## Selected passage
- [27]In the circumstances I have decided to apply the standard scale of costs. In this regard regulation 132 of Workers' Compensation and Rehabilitation Regulations provides:
- (1)A decision to award costs of a proceeding heard by an industrial magistrate or the industrial commission is at the discretion of the magistrate or commission.
- (2)If the magistrate or commission awards costs-
- (a)costs in relation to counsel's or solicitor's fees are as under the Uniform Civil Procedure Rules 1999, schedule 3, part 2, scale E; and
…
- (3)The magistrate or commission may allow costs up to 1.5 times the amounts provided for under subsection (2)(a), in total or in relation to any item, if the magistrate or commission is satisfied the amounts are inadequate having regard to -
- (a)the work involved; or
- (b)the importance, difficulty or complexity of the matter to which the proceeding relates.
- [28]While the appellant concedes the award of the first days costs, it opposes the award of costs in respect to the second and third days on the following grounds:
- (i)The respondent had been put on notice on 20 May 2015 that the appeal may be withdrawn;
- (ii)The respondent was advised on 1 June 2015 that an adjournment would be sought;
- (iii)The trial may not have extended beyond one day because of the small number of witnesses and the nature of the appeal;
- (iv)The adjournment of the proceedings did not mean that the respondent's counsel might not productively use the time otherwise committed to the trial; and
- (v)The work already done by counsel in preparation for trial would not be wasted because the trial is still likely to proceed at some future time.

## Your instructions
Please continue the passage above on the costs decision from where it stops.

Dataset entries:
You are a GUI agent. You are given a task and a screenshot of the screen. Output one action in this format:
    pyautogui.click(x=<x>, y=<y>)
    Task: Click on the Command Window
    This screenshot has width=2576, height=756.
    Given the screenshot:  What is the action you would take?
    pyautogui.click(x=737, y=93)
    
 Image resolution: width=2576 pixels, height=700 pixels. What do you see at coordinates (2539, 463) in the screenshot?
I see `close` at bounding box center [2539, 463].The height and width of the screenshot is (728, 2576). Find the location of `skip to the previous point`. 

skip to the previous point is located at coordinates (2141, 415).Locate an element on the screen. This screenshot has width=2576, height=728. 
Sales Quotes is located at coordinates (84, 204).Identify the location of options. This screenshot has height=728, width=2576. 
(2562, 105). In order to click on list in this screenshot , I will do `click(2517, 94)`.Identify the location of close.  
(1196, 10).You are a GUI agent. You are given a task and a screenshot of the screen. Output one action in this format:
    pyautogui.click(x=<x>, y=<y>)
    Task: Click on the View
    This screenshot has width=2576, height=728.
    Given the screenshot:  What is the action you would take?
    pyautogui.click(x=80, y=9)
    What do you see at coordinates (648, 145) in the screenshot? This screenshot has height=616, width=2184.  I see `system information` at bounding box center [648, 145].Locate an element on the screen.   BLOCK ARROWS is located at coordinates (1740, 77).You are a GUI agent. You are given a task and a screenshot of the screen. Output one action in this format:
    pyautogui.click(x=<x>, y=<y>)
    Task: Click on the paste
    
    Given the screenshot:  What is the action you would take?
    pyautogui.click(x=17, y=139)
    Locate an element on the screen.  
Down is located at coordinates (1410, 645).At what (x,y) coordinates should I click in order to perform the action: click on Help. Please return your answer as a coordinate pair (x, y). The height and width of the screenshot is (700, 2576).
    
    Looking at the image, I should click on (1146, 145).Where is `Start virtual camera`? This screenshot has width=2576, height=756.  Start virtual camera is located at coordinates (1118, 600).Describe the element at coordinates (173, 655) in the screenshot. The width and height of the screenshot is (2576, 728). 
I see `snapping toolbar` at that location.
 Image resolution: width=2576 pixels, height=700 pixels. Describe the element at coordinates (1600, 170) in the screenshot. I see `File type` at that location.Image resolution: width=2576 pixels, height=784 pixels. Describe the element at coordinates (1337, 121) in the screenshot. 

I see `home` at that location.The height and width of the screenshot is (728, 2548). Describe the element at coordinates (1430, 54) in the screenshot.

## Exercise result
- [29]In his decision in Blackwood v Egan [2014] ICQ 020, Martin J enunciated the relevant principles including those stated by the High Court in Latoudis v Casey (1990) 170 CLR 534. In the High Court decision McHugh J stated:
"The rationale of the order is that it is just and reasonable that the party who has caused the other party to incur the costs of litigation should reimburse that party for the liability incurred. The order is not made to punish the unsuccessful party. Its function is compensatory."
- [30]In his decision Martin J said:
"Costs of an adjournment will generally be the costs thrown away by the fact of the adjournment. These costs will usually be confined to the lawyer’s costs for the first day of the sitting which has been adjourned. In addition, those costs may include the expenses lost through witness arrangements which have to be remade. Costs incurred for preparation are usually not available, because that work will be relevant to the hearing of the matter when it finally commences."
- [31]In seems to me that particularly short notice, including the absence of adequate reasoning in support of the need for an adjournment, support the exercise of a discretion to require counsel's costs to be paid in respect to the first and second days of the scheduled hearing. I accept that counsel for the respondent proceeded in good faith on the basis that the trial would commence on 3 June 2012 and prepared accordingly. While the appellant flagged the probability of an adjournment on 1 June 2015, the intention was not confirmed until the morning of the hearing and the respondent proceeded on the basis that trial would commence as scheduled. The respondent's counsel was clearly disadvantaged in mitigating against the late cancellation of the trial.
- [32]Beyond this, while the information before me was lacking in precision, there is a basis to conclude that, had the hearing commenced, it may not have required the full three days and could, on balance, have concluded within two days.
- [33]Having regard to all the circumstances I have decided to allow the respondents counsel's costs for the first two days of the trial. In accordance with the relevant scale, costs of $1870 are awarded to the respondent. I so order.